South Carolina’s members of Congress are watching a little-known lawsuit in Washington that could turn into a very big payday. If a federal court signs off on retroactive cost-of-living raises, some current and former lawmakers could collect as much as $419,000 each for past service covered by the case. The fight has dragged a rarely tested constitutional amendment into the spotlight and raised awkward questions about who ultimately foots the bill.
Case basics
The lawsuit, filed in March 2024 in the U.S. Court of Federal Claims, argues that Congress violated the 27th Amendment when it repeatedly voted to block automatic cost-of-living adjustments, or COLAs, to member pay. According to Justia, Senior Judge Eric G. Bruggink allowed the pay claims to move ahead while tossing related retirement and Thrift Savings Plan claims and holding that pay claims older than six years are time-barred. Under the court’s reading of the statute of limitations, any backpay would only cover amounts that accrued on or after March 7, 2018.
Who sued and why
The case has attracted a bipartisan cast of current and former lawmakers and is being led by former Virginia Attorney General Ken Cuccinelli. As reported by the NTU Foundation, plaintiffs now include Reps. Rick Crawford, Steny Hoyer and Jim Clyburn, along with former members such as Rodney Davis and Ed Perlmutter. They argue that years of blocked COLAs unlawfully suppressed their pay. Their attorneys say that catching up the missed adjustments inside the court-approved window would boost members’ salaries and entitle those affected to sizable backpay checks.
South Carolina numbers
For South Carolina’s delegation, the potential payouts are anything but uniform. A September set of calculations from attorneys, cited in local reporting, estimates that Rep. William Timmons could be in line for about $386,500, Rep. Nancy Mace roughly $296,000, Rep. Russell Fry around $192,400 and Rep. Sheri Biggs about $53,200. Those figures, along with the broader projection that members serving since 2018 could receive at least $419,000 apiece, appear in a roundup of the case by the South Carolina Daily Gazette. The outlet reports that the numbers come from plaintiffs’ attorneys and court filings and that the final totals will depend on how the judge decides to count the missed COLAs.

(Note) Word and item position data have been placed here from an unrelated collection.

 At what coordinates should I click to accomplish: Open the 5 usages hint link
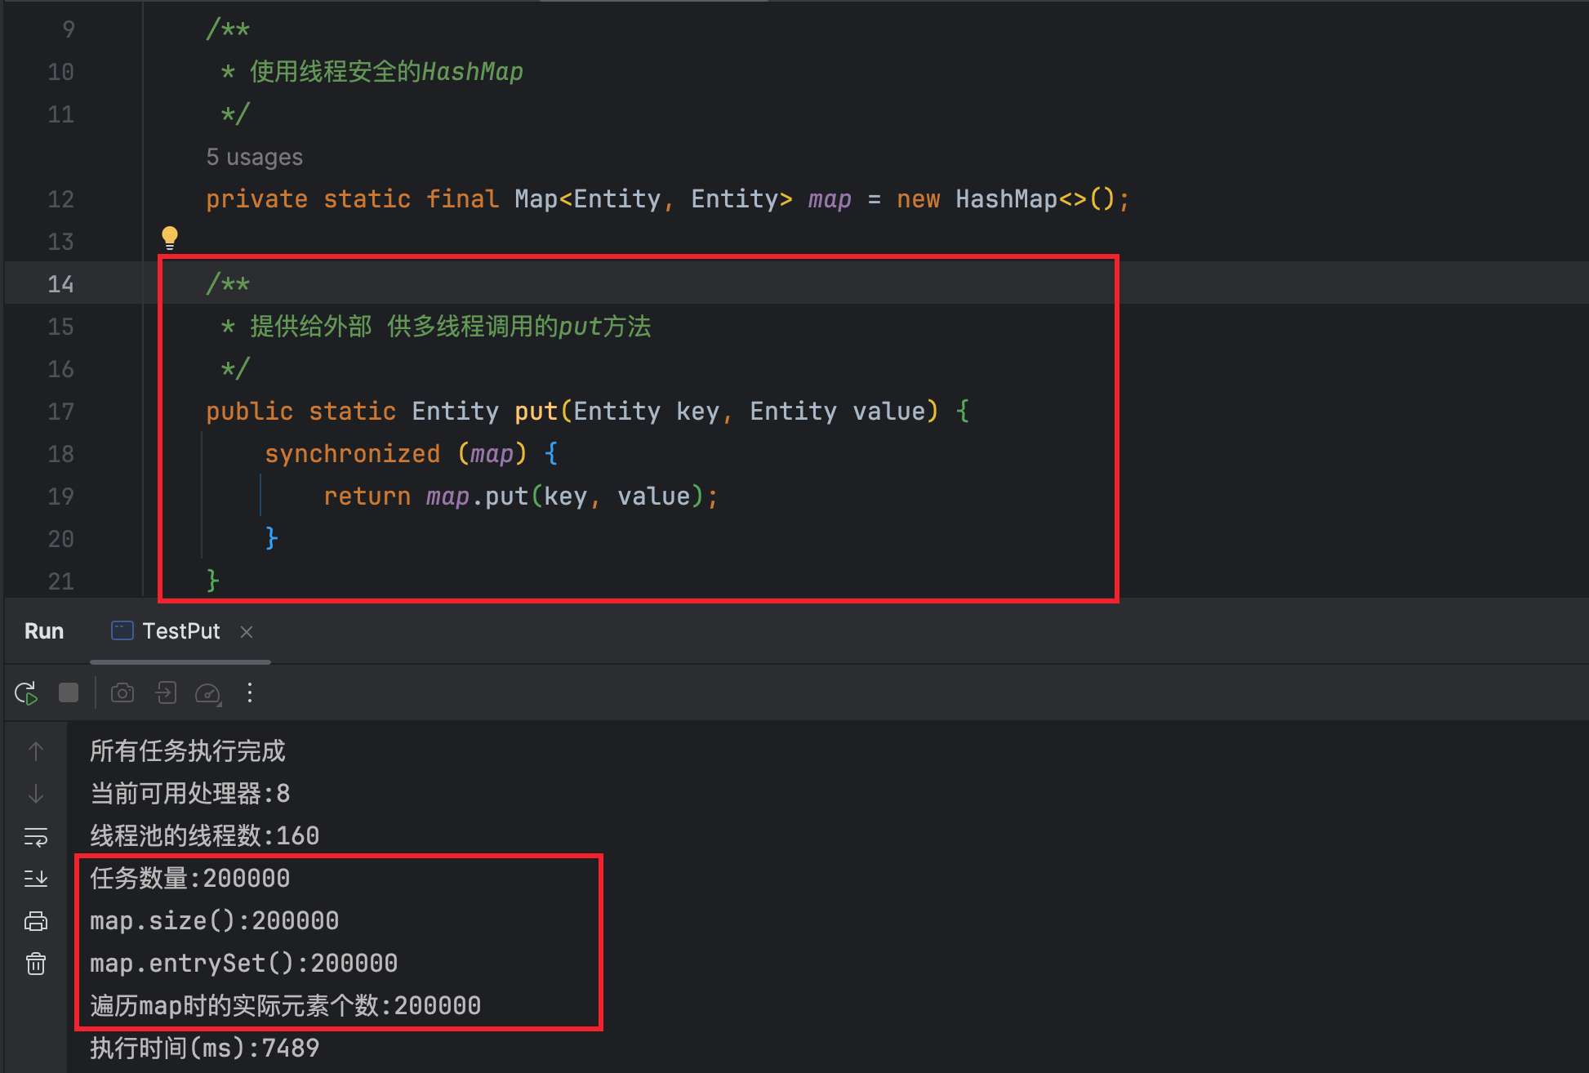coord(254,157)
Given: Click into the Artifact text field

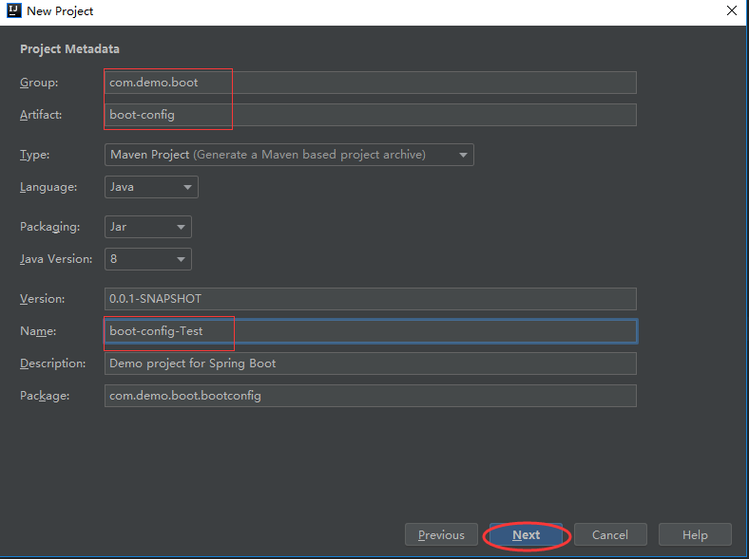Looking at the screenshot, I should 371,115.
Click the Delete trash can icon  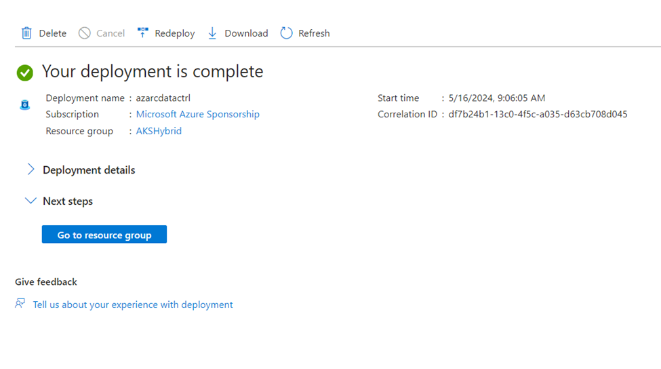tap(26, 33)
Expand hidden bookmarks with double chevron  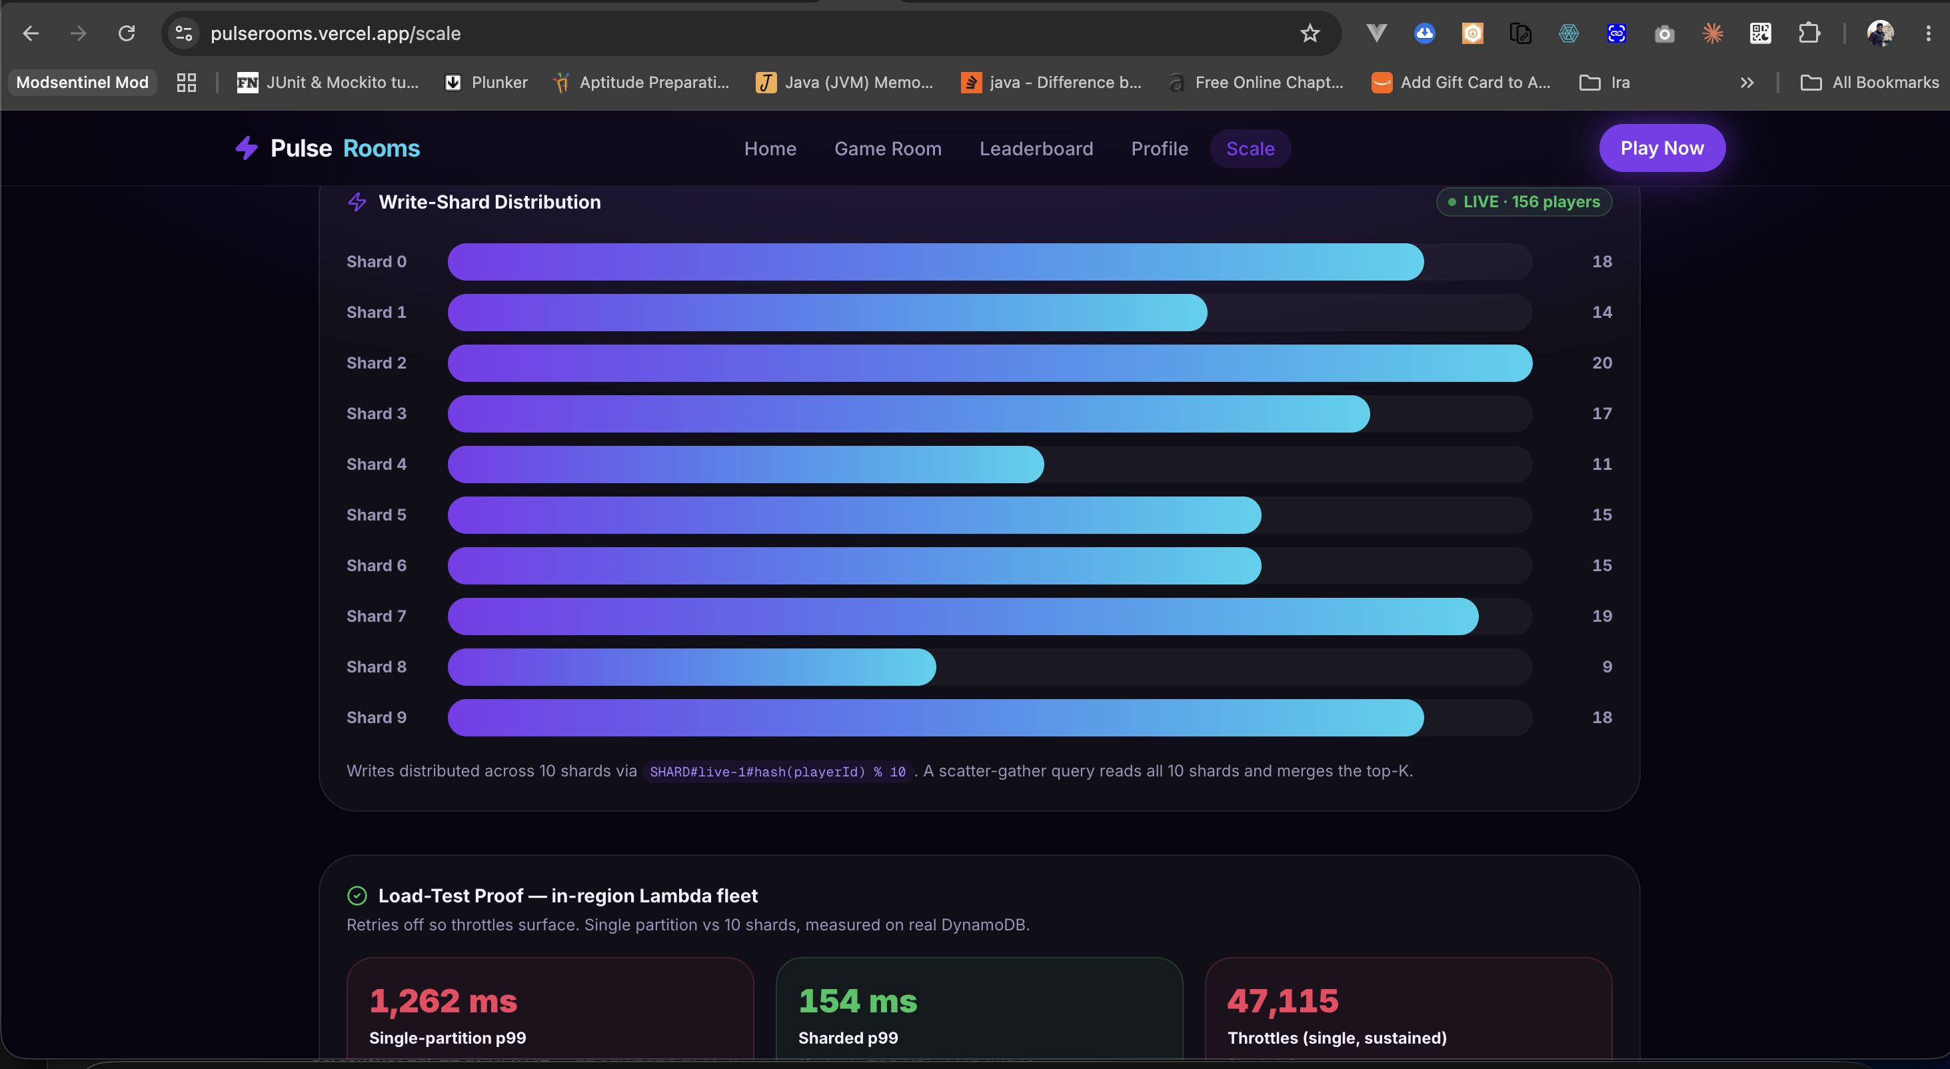1747,83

What is at stake for taxpayers
The National Taxpayers Union Foundation has tried to put a national price tag on all this. By the group’s math, the judge’s decision to limit claims to post-2018 service trims the potential cost of the lawsuit to about $69 million across the country, instead of a much higher figure if earlier years were included. According to the NTU Foundation, even that narrower window would still push up the federal payroll and could prompt follow-on requests to recalculate pensions and other retirement benefits. Critics warn that the visual of lawmakers collecting six-figure backpay after voting to freeze their own raises will be a political headache, regardless of how the legal argument fares.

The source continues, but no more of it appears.